The concepts of supply and demand as economists understand them are thousands of years old, but were only formalized in 1767 by the Scottish writer James Denham-Steuart in his Inquiry into the Principles of Political Economy (Wikipedia). Denham-Steuart and his contemporaries understood supply and demand as a theory of pricing; that is, as a mechanism for establishing the price of goods in an economy. It was not, however, a particularly strong starting point for a general theory of pricing for two reasons:
- The assumptions (the discrete Law of Supply and the discrete Law of Demand) tend to fall apart in the face of empirical data; and
- It is impossible to use supply and demand to explain relative pricing — as, in the famous example, the price of diamonds compared to the price of water.
These failures prompt metaphysical questions about the nature of value — which to my mind are inherently irresolvable.

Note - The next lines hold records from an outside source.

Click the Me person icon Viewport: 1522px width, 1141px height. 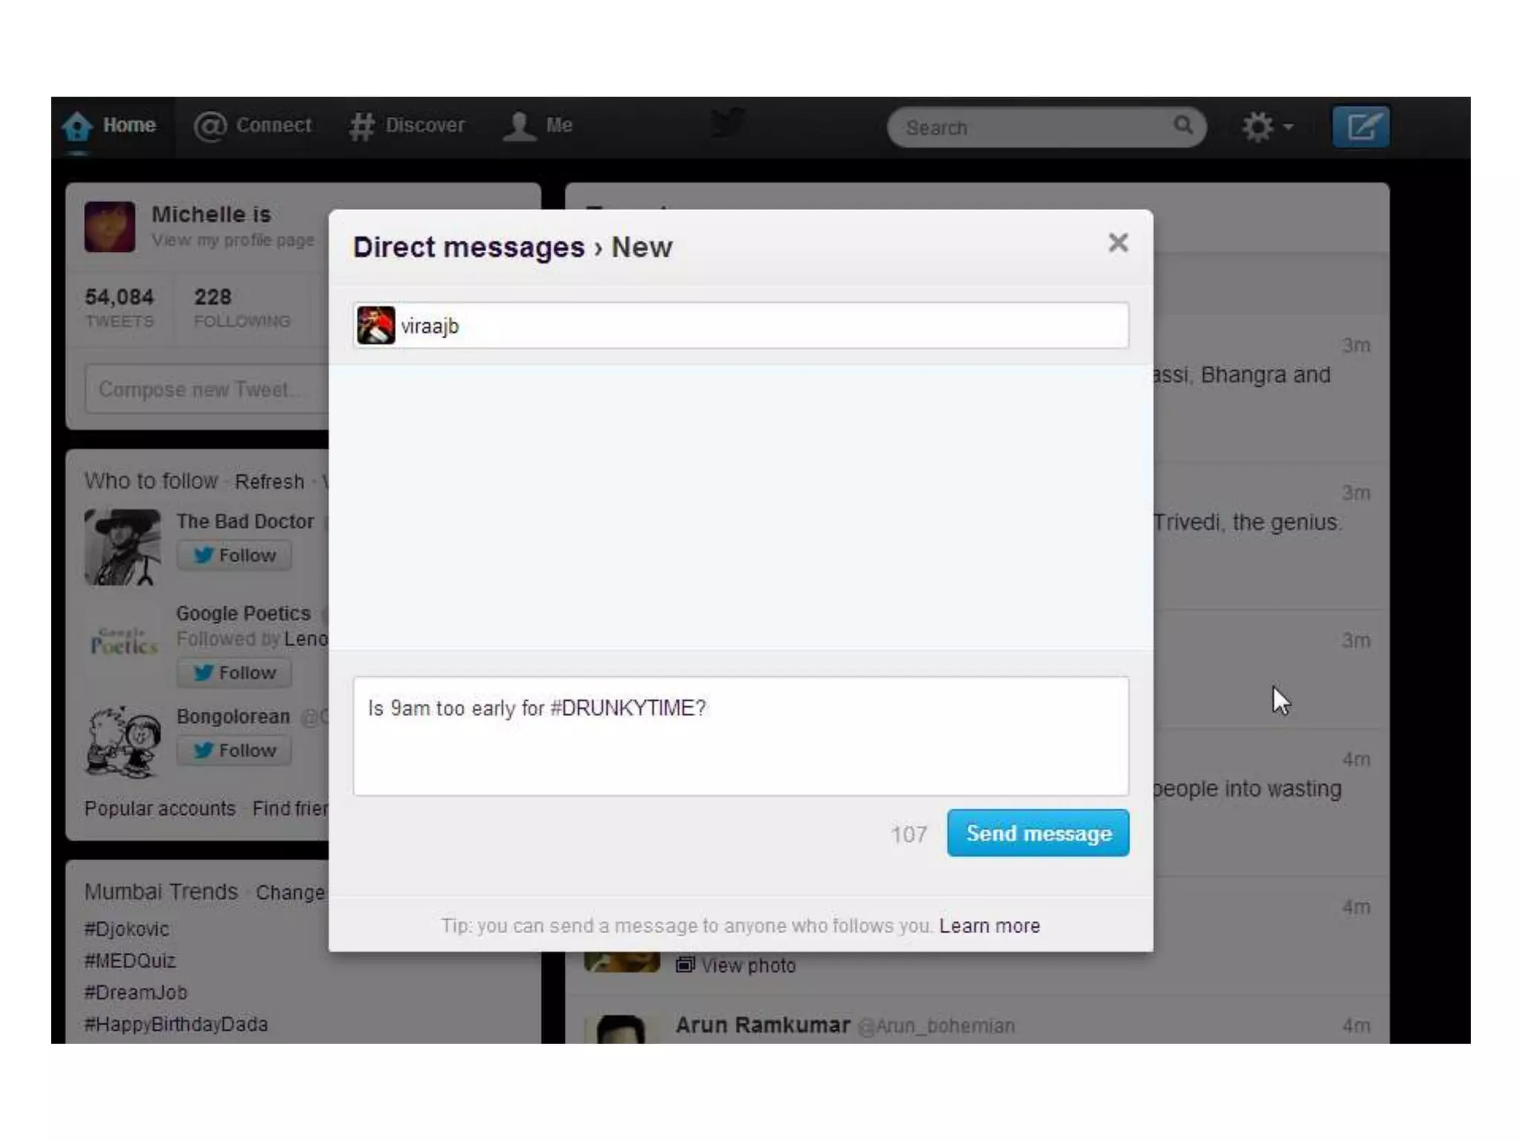pyautogui.click(x=519, y=126)
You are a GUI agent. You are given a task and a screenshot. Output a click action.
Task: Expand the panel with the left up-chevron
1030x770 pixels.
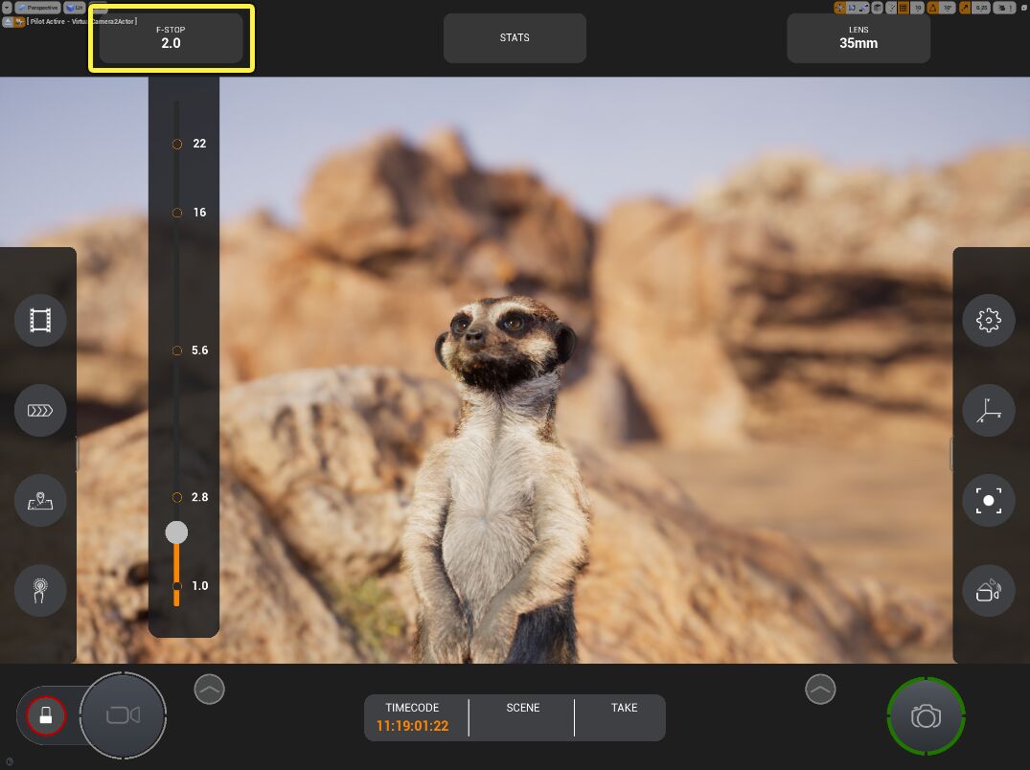click(209, 689)
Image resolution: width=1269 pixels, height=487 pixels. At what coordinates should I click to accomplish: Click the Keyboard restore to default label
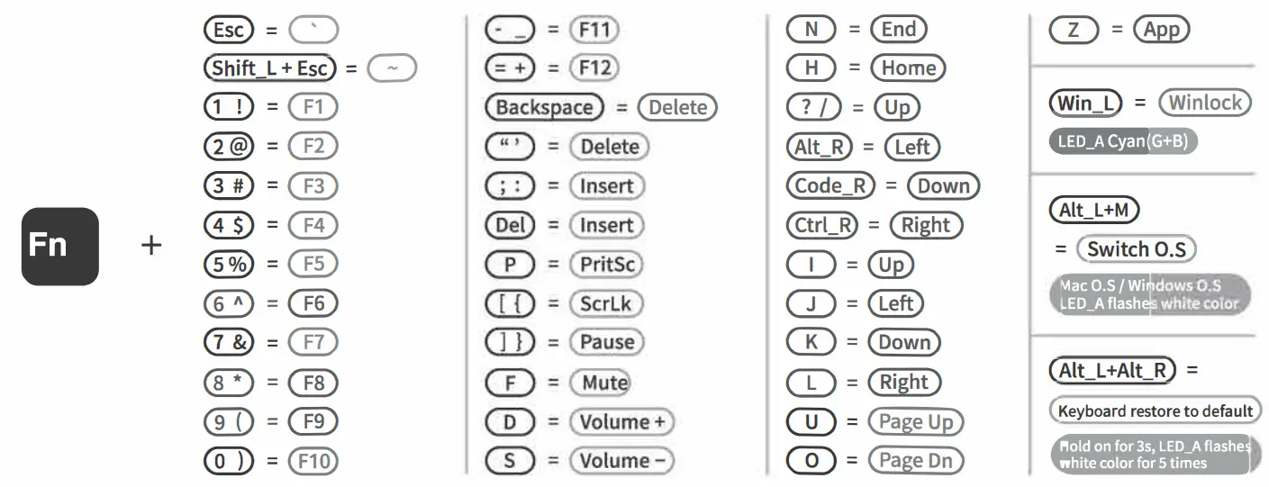point(1156,411)
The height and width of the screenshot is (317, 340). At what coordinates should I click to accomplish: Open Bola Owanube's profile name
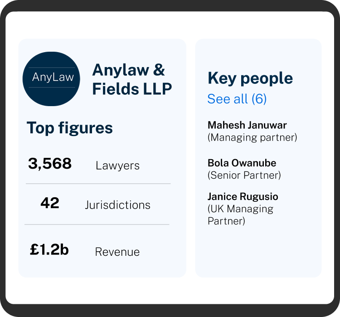pos(242,163)
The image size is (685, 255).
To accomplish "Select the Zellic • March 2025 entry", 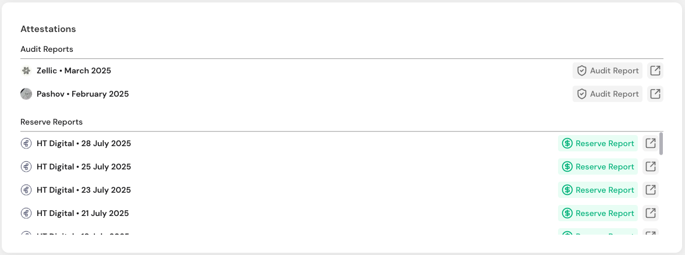I will (x=74, y=71).
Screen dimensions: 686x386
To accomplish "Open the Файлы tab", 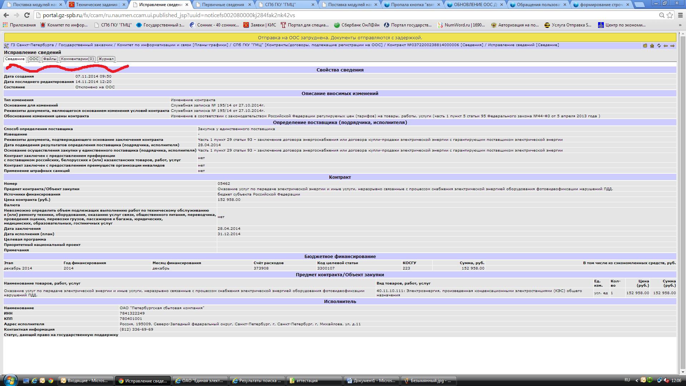I will point(50,59).
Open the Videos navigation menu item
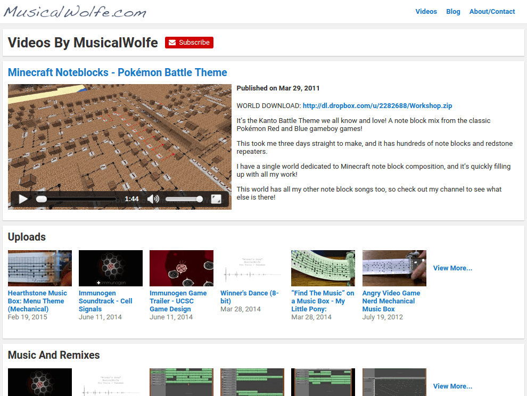This screenshot has width=527, height=396. [x=426, y=11]

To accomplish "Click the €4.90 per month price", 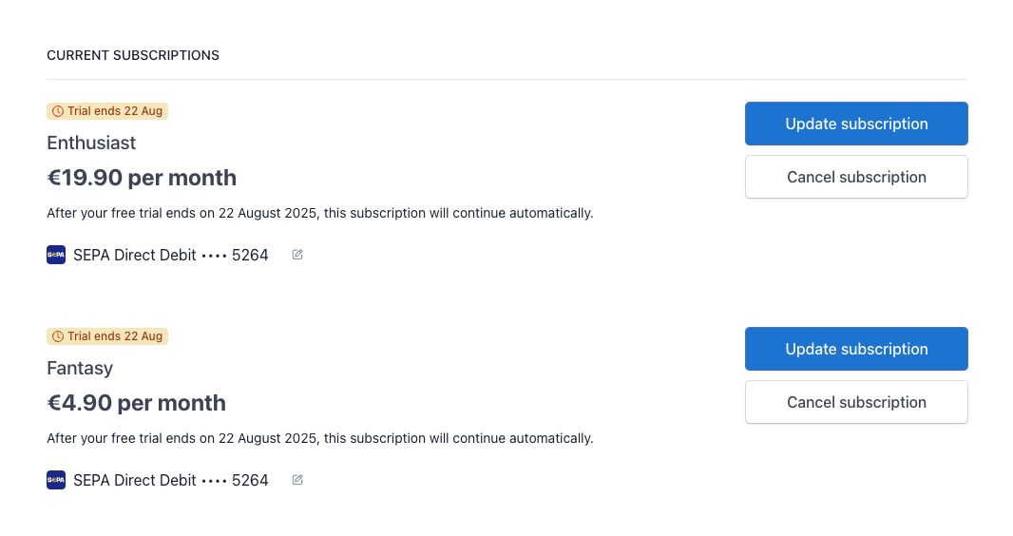I will (x=136, y=403).
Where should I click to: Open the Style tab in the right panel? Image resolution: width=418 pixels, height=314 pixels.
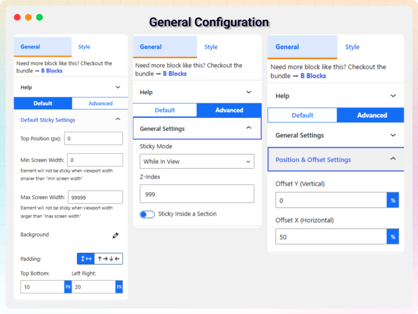click(x=352, y=47)
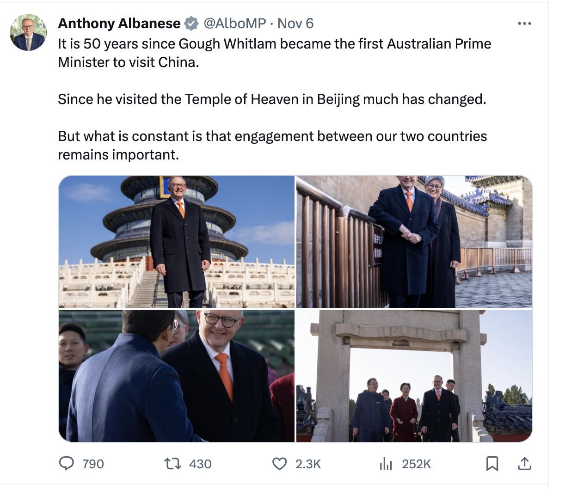
Task: Click the reply speech bubble icon
Action: pos(67,464)
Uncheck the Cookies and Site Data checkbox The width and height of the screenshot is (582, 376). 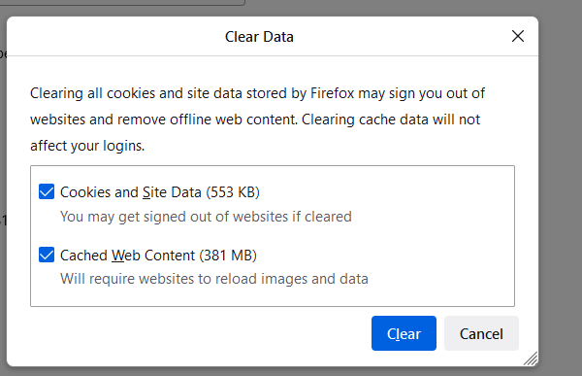[x=47, y=192]
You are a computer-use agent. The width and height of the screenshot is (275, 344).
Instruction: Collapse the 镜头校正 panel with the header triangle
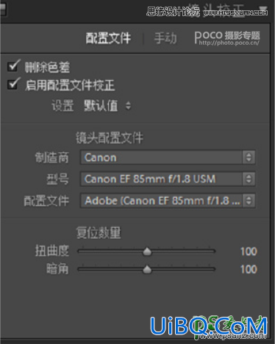(x=263, y=10)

I would begin a theory of pricing with the observation that those things which are necessary to human life and happiness tend to have low prices. The mechanism which causes this condition eludes me, although I can speculate that if those necessary things had consistently high prices social revolt would occur. Moreover, I note from experience that wherever people gather in abundance, the necessities of life and happiness tend to be abundant, too, and readily accessible to all by some means (trade, theft and charity being the major categories).
Thus, to form a theory of prices I would take these circumstances as given to make the general rule: That which is necessary to human life and happiness will tend to be of low price and that which is not necessary but nevertheless desired will tend to be of high price.
Beyond this observation — which is a testable hypothesis — I recommend that the quantity theory of money is the proper basis for a general theory of prices. That is, the anthropology of pricing satisfies one part of the puzzle of pricing, whereas the mathematics of money satisfies the remainder. I doubt that more is needed.